Material provided -
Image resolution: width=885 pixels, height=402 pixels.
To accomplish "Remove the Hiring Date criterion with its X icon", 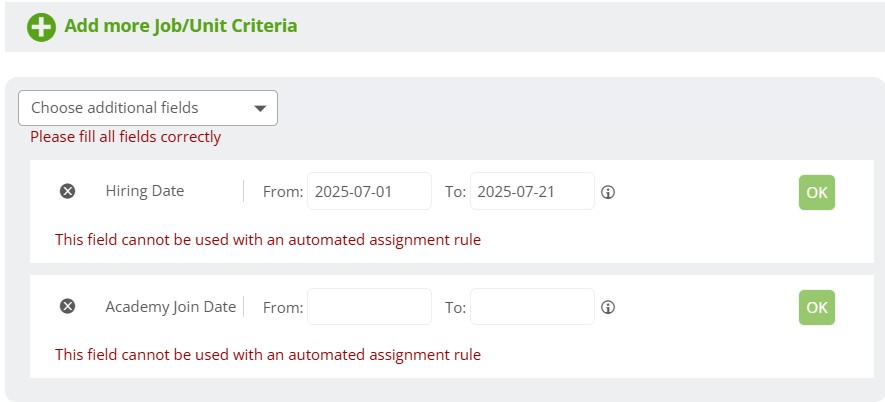I will pos(67,191).
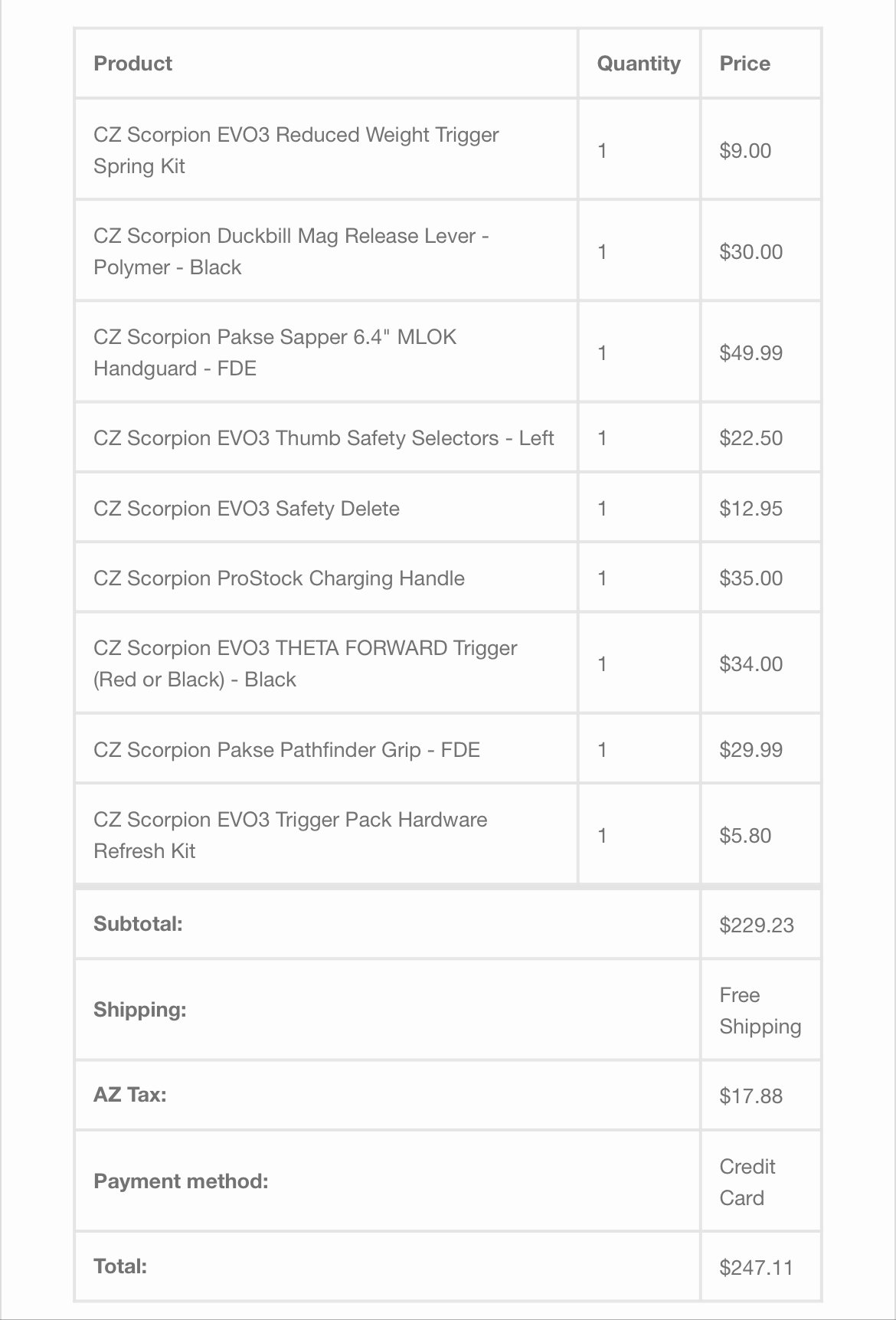Click Thumb Safety Selectors - Left item
This screenshot has height=1320, width=896.
click(x=323, y=438)
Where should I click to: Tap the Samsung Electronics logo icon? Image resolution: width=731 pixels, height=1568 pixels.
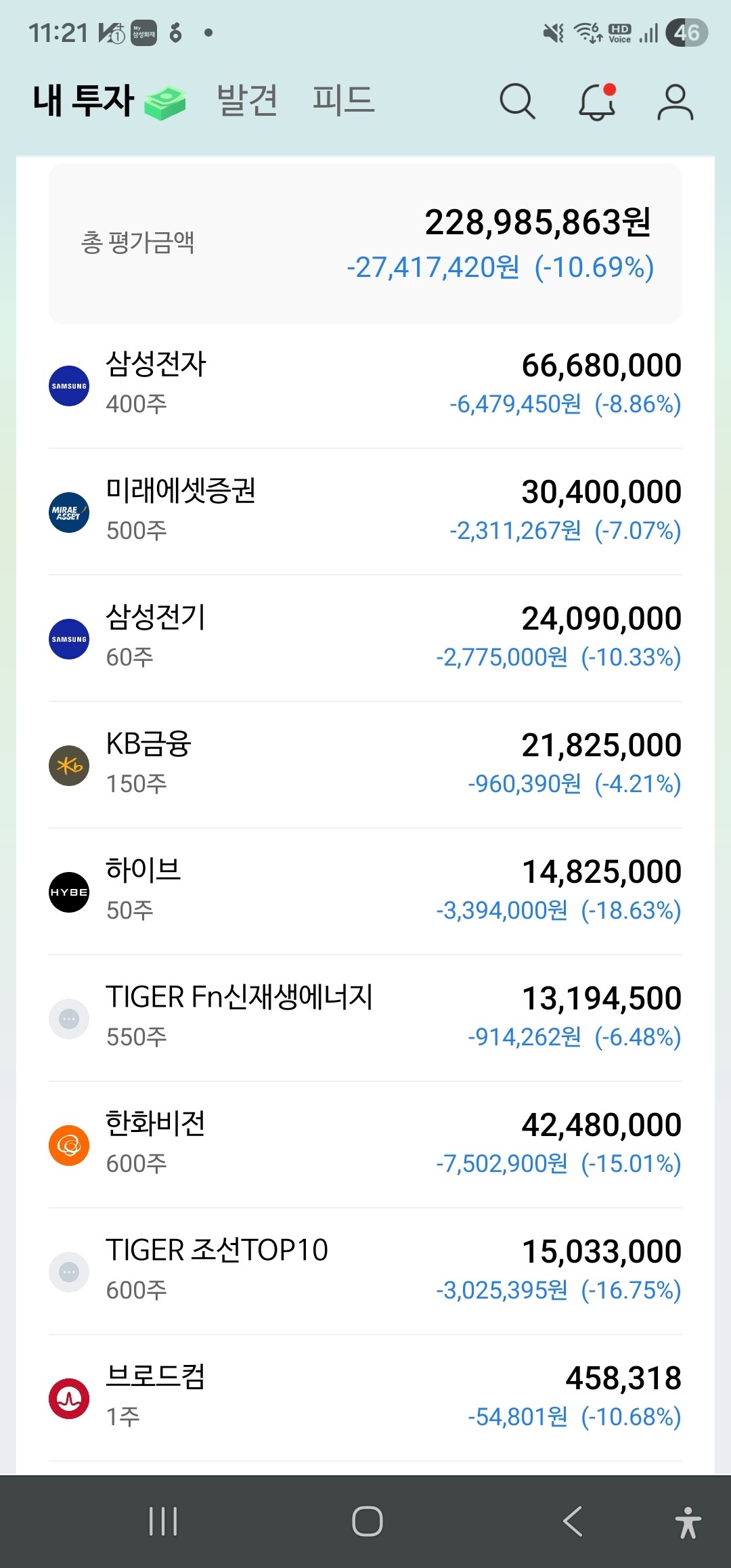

Exercise brief - How many lines of the listing include the string "pixels"? Respond with the number only.

Reply - 2